The claim is so vague as to be nonsensical and has no evidence. Jacobs and McManus turn to statistics and 180-year old dictionary definitions, then, to shore up their belief in the innate superiority of children from traditional marriages to those from gay or single-parent marriages. First, in 1828, Noah Webster claimed that marriage was between a man and a woman. In 1828 that was true. How many of us would rather live in the civil and legal conditions of the 19th century, when blacks could be enslaved, woman could not vote or own property and policy was entirely in the hands of well-to-do white men? It is absurd to cite an 1828 entry on marriage and evidence of the authors’ desire not to maintain any semblance of contemporary relevance in the face of their negative bias.

Next, children from “fatherless homes” (according to which “federal statistics”?) are more likely to commit a flurry of violent crimes. What is lost in this conflation is that lesbian couples make up a vanishingly small proportion of “fatherless homes,” and so all of those harrowing visions of rapists, murderers, carjackers, and pedophiles emerge in the readers mind as they falsely imagine that “fatherless homes” means “lesbian homes.” In 99 cases out of 100, the statistics speak to single-mother households (of heterosexual women), which are often under severe financial, social and time pressure.
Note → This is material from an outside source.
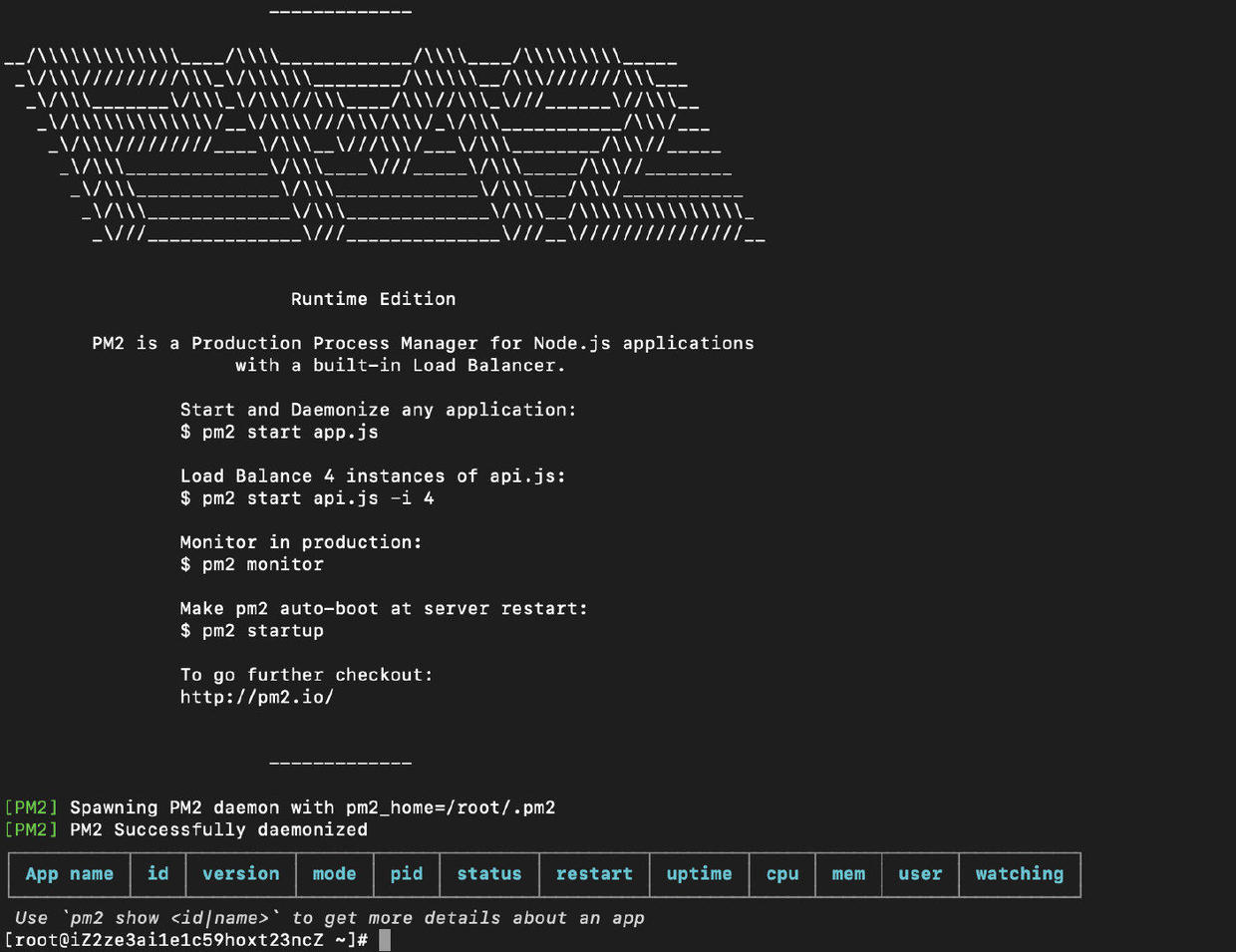Select the 'status' column header
The height and width of the screenshot is (952, 1236).
click(488, 873)
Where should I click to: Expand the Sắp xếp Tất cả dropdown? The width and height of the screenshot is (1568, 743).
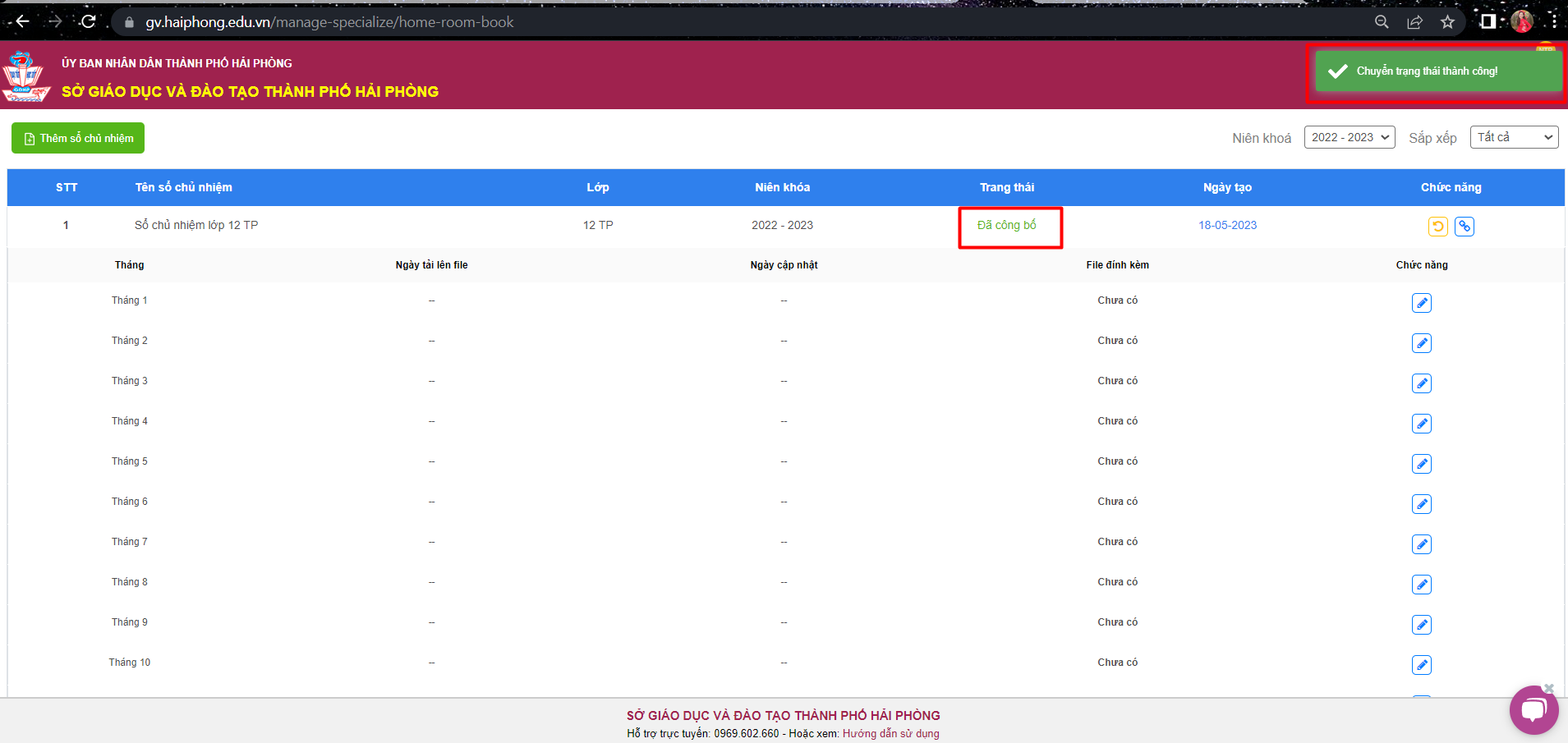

In Jacobs and McManus’s order of things, we are hopelessly tied to an outdated, hate-driven, fear-driven society that would choose to ostracize a fair minority (10 percent) in order to entertain the desires of prejudiced individuals against anything other than man-plus-woman relationships. That is not the future, it is the oppressive past.

The increasing acceptance of gay and lesbian individuals in our society is demonstrated by younger citizens, who will not tolerate their elders’ prejudices. Fortunately, there are organizations that provide support to gay families who, by civil law, do not receive equal benefits as heterosexual couples — such as Rainbow Families DC.

Do not be fooled by the “Dr.” crowning Ruth Jacobs’ name. This article has no science, only a quiver of hateful sentiments guided by obsolete doctrine. It should be used in high school English classes to demonstrate rhetorical fallacies.